Top of PASSAGE TO READ

Above I presented how to define the autoencoder using the Keras Sequential API as this is what the Keras documentation explains first and I find it slightly more readable at the beginning.

However most autoencoder tutorials will use the functional API to define models. Let’s see how to to it with the functional API. These two codes defines the same model, just in different way. Writing the code both way was helpful for me in understand how the functional API works in keras.

(x_train, y_train), (x_test, y_test) = mnist.load_data()
x_train = x_train.reshape(-1,784)
x_test = x_test.reshape(-1,784)

# create a encoder model
i = Input((784,))
x = Dense(128, activation='relu', input_shape=(784,))(i)
x = Dense(64, activation='relu')(x)
x = Dense(64, activation='relu')(x)
encoder = Model(inputs=i, outputs=x)

# create a decoder model
i = Input((64,))
x = Dense(64, activation='relu', input_shape=(64,))(i)
x = Dense(128, activation='relu')(x)
x = Dense(784, activation='softmax')(x)
decoder = Model(inputs=i, outputs=x)

# models behave like layers. We can build a model from other models
i = Input((784,))
x = Encoder()(i)
x = Decoder()(x)
autoencoder = Model(inputs=i, outputs=x)

autoencoder.compile(loss=keras.losses.binary_crossentropy,
optimizer=keras.optimizers.Adadelta(),
metrics=['accuracy'])

autoencoder.fit(x_train, x_train,
batch_size=100,
epochs=10,
verbose=1,
shuffle=True)

Here is what the autoencoder produce as image. The sequential and the functional API of course provide similar results. The top image are the input data, which are then reduced to low dimension latent space by the encoder, then reconstructed to the bottom images by the decoder. If we have some latent space vector (64 numbers ) we can reconstruct all 784 pixels from those 64 numbers.

A convolutional based autoencoder

In the dense model above, we converted all images to 784 numbers without dimension. By doing that we removed all information about the spatial organisation of pixels in mnist images. Effectively the network ignore that some pixel is above some other pixel, or to the right, left of it. The output is a function of each pixel of the input.

Convolutional layers are a way to include spatial information into the network. Remember that a network can only predict something if the input contains information about the prediction.

Here is the model with the functional API :

(x_train, y_train), (x_test, y_test) = mnist.load_data()
x_train = x_train.reshape(-1, 28,28,1)
x_test = x_test.reshape(-1,28,28,1)

i = Input(shape=(28, 28, 1))
x = Conv2D(16, (3, 3), activation='relu', padding='same')(i)
x = MaxPooling2D((2, 2), padding='same')(x)
x = Conv2D(8, (3, 3), activation='relu', padding='same')(x)
x = MaxPooling2D((2, 2), padding='same')(x)
x = Conv2D(8, (3, 3), activation='relu', padding='same')(x)
x = MaxPooling2D((2, 2), padding='same')(x)
Encoder = Model(i, x)

i = Input(shape=(4, 4, 8)) # 8 conv2d features
x = Conv2D(8, (3, 3), activation='relu', padding='same')(i)
x = UpSampling2D((2, 2))(x)
x = Conv2D(8, (3, 3), activation='relu', padding='same')(x)
x = UpSampling2D((2, 2))(x)
x = Conv2D(16, (3, 3), activation='relu')(x)

Bottom of PASSAGE TO READ
Top of DATA SUPPLIED

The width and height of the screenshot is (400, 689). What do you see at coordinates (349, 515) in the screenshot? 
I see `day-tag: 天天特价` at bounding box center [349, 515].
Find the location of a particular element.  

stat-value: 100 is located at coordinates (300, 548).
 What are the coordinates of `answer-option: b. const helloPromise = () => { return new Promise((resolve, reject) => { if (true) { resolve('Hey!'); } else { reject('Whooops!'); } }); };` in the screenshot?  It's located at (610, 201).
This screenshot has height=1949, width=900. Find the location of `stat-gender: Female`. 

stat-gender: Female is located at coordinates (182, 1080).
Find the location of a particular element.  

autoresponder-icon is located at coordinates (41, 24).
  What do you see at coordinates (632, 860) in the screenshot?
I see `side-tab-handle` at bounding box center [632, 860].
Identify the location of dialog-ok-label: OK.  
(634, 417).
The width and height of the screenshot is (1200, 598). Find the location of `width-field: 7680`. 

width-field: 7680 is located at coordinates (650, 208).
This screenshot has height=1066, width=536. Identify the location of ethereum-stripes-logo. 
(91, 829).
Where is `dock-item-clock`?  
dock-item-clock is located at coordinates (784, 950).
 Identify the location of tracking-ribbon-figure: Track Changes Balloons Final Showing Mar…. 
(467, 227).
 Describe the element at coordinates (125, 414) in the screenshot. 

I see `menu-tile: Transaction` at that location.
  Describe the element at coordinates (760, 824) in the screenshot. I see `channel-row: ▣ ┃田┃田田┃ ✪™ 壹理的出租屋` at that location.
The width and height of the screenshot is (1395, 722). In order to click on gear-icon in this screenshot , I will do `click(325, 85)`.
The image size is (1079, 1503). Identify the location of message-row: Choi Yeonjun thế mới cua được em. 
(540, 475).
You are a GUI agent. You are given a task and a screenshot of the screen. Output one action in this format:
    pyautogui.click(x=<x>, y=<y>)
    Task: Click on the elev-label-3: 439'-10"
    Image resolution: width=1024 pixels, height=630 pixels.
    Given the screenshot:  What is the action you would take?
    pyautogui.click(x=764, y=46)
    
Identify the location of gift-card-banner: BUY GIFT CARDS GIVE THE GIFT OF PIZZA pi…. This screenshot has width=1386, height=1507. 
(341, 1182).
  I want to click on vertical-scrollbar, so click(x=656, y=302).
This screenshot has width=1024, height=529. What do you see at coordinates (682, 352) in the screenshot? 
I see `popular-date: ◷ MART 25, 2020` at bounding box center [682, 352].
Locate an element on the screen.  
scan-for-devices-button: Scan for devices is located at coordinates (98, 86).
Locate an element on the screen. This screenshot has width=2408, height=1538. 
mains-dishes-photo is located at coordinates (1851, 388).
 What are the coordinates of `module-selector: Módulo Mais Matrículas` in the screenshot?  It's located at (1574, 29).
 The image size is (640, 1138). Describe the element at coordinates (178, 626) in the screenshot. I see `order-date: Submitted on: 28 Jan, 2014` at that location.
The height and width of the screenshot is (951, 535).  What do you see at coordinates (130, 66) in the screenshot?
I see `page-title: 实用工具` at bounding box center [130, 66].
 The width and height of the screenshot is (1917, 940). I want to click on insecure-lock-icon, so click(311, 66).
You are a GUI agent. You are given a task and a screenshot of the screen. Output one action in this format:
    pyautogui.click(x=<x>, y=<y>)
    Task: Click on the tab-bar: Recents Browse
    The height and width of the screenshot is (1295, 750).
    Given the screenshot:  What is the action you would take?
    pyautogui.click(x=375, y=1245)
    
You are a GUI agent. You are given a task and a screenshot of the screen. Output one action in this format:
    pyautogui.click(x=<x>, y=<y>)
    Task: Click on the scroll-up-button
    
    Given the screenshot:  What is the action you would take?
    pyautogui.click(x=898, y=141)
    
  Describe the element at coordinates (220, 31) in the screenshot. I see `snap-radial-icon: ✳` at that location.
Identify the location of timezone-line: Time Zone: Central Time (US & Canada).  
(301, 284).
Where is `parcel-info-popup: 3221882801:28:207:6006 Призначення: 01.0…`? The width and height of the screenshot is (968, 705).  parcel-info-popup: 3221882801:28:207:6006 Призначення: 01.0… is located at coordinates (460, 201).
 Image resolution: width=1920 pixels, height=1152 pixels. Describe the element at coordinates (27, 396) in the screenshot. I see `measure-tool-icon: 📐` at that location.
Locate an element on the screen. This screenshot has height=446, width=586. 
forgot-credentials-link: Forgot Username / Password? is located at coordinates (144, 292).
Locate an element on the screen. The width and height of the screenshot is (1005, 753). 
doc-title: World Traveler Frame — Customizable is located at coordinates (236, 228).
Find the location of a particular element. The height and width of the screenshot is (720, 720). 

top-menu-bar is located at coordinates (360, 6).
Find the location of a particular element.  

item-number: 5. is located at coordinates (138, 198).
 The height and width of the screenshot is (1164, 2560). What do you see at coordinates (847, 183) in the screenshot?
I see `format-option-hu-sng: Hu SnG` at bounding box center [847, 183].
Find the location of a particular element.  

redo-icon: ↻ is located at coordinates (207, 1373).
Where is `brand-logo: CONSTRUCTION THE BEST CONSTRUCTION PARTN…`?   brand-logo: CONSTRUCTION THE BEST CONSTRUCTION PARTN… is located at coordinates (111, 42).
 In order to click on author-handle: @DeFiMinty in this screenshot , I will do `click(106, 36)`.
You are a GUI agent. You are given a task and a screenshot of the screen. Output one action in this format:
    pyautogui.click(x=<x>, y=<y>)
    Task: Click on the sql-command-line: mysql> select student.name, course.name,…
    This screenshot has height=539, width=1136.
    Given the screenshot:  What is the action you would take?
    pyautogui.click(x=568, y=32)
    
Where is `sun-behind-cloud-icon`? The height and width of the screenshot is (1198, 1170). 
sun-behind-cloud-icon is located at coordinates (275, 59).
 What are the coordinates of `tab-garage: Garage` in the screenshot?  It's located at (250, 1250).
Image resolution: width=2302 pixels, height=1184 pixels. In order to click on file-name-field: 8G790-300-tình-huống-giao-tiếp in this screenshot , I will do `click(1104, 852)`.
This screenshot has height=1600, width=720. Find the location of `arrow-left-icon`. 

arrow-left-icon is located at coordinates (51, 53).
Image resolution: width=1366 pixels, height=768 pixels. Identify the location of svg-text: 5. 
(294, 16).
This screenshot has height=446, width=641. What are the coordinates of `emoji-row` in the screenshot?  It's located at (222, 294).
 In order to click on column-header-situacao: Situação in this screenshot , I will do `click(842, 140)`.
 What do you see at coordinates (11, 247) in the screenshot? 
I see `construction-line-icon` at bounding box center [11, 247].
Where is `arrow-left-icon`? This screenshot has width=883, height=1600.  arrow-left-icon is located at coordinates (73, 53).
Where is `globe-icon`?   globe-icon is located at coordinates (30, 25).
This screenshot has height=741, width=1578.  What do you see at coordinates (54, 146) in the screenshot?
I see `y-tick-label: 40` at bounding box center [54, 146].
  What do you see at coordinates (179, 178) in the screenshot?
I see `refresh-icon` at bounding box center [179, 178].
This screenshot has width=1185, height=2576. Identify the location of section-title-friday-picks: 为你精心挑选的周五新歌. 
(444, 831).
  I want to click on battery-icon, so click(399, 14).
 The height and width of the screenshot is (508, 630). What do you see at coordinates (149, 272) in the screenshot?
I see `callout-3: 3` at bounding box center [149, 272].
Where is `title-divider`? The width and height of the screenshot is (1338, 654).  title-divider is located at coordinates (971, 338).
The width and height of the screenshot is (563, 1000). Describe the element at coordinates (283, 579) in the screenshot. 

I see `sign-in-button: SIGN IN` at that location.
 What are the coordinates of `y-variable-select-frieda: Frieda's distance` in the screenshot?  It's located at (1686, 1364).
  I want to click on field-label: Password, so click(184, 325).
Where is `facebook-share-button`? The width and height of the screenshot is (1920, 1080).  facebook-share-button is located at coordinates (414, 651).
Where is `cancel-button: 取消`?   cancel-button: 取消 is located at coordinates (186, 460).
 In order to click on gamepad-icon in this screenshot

Bottom of DATA SUPPLIED

Answer these about the Keras autoencoder passage above:
1. Which API does it say most autoencoder tutorials use to define models?
2. According to it, all 784 pixels can be rebuilt from a latent space vector of how many numbers?
3. What does it say convolutional layers bring into the network?

1. The functional API.
2. 64 numbers.
3. Spatial information.